Jak ocenia Pan fakt niedopuszczenia do udziału w spotkaniu przez prezesa Rzeplińskiego 5 sędziów zaprzysiężonych przez prezydenta Andrzeja Dudę?

– To pokazuje, kto łamie standardy, kto łamie prawo. Nie ma przecież wątpliwości, że te osoby niedopuszczone przez prezesa Rzeplińskiego są sędziami. Rodzi się zatem pytanie – na jakiej podstawie prezes Rzepliński decyduje, kto ma prawo uczestniczyć w spotkaniu, a kto nie. Który sędzia ma prawo orzekać, a kto nie ma takiego prawa? W tej sytuacji mam pytanie do prezesa Rzeplińskiego, czy mógłby wskazać podstawy prawne? Nie jestem nowicjuszem i wiem, że takich podstaw nie ma. Być może prezes Trybunału Konstytucyjnego byłby w stanie jakoś inaczej na to pytanie odpowiedzieć… Jedno jest pewne: prezes Rzepliński stawia się ponad prawem. On nie ma prawa decydowania o tym, kto jest sędzią, a kto nie jest, bo o tym zdecydował Sejm. Prezes Rzepliński ma prawo kierować pracami Trybunału Konstytucyjnego, a Trybunał ma orzekać o zgodności ustaw z Konstytucją. Tyle i tylko tyle. W podobny sposób zachowała się Krajowa Rada Sądownictwa.

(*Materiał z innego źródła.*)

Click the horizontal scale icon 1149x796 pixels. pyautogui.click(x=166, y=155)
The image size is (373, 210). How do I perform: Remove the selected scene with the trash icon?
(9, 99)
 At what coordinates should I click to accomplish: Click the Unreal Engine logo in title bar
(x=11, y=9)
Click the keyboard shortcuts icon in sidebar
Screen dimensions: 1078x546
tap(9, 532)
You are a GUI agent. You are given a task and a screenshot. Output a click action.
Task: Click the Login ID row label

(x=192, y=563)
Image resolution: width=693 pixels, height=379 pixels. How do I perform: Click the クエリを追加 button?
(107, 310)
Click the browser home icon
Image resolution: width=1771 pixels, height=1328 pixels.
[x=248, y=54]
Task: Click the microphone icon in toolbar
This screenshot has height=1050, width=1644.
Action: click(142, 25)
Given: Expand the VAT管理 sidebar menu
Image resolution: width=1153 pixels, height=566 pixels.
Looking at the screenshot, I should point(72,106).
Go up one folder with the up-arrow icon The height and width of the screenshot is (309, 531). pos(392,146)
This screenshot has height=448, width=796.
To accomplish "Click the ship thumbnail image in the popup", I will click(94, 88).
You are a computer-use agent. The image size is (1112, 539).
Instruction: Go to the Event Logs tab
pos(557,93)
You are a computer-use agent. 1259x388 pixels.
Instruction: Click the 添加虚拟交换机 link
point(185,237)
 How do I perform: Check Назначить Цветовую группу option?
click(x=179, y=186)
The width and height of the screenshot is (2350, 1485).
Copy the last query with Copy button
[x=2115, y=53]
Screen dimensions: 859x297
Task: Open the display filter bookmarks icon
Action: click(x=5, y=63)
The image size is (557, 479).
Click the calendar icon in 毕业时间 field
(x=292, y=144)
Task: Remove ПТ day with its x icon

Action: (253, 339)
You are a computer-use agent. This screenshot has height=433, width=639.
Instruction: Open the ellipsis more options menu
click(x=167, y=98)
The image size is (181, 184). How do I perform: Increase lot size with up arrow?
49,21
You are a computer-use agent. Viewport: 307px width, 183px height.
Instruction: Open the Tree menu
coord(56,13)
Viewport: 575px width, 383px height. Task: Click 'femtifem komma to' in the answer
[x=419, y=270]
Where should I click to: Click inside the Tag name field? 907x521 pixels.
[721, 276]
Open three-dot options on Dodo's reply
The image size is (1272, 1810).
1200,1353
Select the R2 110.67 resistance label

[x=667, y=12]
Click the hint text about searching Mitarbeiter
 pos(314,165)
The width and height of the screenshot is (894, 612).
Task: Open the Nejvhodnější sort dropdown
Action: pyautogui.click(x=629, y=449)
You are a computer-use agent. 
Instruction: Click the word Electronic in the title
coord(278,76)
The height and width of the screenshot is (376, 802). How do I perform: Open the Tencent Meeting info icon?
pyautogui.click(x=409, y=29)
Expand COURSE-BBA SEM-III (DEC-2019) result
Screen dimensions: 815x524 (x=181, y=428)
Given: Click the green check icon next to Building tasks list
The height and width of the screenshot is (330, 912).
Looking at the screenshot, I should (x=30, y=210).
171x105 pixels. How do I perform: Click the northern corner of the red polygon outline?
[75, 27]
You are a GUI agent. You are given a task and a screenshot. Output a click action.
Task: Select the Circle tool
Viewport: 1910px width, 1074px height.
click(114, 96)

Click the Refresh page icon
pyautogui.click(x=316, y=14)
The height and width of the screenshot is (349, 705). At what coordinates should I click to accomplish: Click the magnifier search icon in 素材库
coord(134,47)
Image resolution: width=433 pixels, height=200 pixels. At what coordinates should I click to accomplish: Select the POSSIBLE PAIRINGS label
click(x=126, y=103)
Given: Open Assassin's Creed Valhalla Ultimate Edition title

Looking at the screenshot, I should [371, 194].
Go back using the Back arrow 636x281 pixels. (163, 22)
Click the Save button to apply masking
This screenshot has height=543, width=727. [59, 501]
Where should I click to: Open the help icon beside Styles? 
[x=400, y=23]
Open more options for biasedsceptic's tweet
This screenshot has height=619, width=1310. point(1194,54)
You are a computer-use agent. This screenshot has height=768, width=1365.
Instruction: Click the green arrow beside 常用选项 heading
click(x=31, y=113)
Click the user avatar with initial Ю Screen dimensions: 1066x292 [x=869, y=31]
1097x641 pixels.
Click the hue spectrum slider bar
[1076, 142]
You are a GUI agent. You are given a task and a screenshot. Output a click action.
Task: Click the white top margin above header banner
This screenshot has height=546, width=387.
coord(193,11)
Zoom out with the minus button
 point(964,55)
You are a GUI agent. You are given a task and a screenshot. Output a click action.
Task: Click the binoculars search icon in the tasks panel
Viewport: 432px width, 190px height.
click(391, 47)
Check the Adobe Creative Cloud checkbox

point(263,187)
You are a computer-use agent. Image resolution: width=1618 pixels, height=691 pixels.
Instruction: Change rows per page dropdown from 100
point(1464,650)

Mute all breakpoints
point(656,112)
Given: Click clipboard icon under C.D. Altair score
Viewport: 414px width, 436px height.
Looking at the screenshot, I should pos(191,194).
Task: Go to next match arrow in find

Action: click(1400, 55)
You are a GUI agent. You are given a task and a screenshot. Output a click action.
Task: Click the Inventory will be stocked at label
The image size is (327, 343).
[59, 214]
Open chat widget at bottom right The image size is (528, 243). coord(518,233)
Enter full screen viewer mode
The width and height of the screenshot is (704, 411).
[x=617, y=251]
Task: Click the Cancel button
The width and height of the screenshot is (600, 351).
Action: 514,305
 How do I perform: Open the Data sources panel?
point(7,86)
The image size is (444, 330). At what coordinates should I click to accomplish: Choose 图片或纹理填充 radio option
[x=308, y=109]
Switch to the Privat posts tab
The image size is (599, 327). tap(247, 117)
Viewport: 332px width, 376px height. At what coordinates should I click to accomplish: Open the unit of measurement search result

Co konkretnie ma Pan na myśli?

– Podczas posiedzenia Krajowej Rady Sądownictwa była dyskusja na temat stanowiska, jakie KRS zamierza przedstawić Komisji Weneckiej. Kilku przedstawicieli KRS było przeciwnych stanowisku, jakie zostało ostatecznie przyjęte. O ile dobrze pamiętam, to chyba sześciu członków – łącznie ze mną – było temu przeciwnych. W związku z tym KRS wybrnęła z tego w ten sposób, że z Komisją Wenecką spotkało się tylko samo prezydium KRS. To pokazuje, w jaki sposób manipuluje się w tych gremiach. Prezes TK nie dopuścił pewnych sędziów Trybunału do uczestnictwa w spotkaniu, a KRS uzurpowała sobie prawo, żeby tylko prezydium, a więc wybrani, ją reprezentowało. Dodam, że KRS składa się z 25 członków, w tym ministra sprawiedliwości, czterech posłów, dwóch senatorów i sędziów. I nic nie stało na przeszkodzie, żeby wszyscy członkowie tego gremium uczestniczyli w spotkaniu z przedstawicielami Komisji Weneckiej. Widać jednak, że komuś to wyraźnie przeszkadzało.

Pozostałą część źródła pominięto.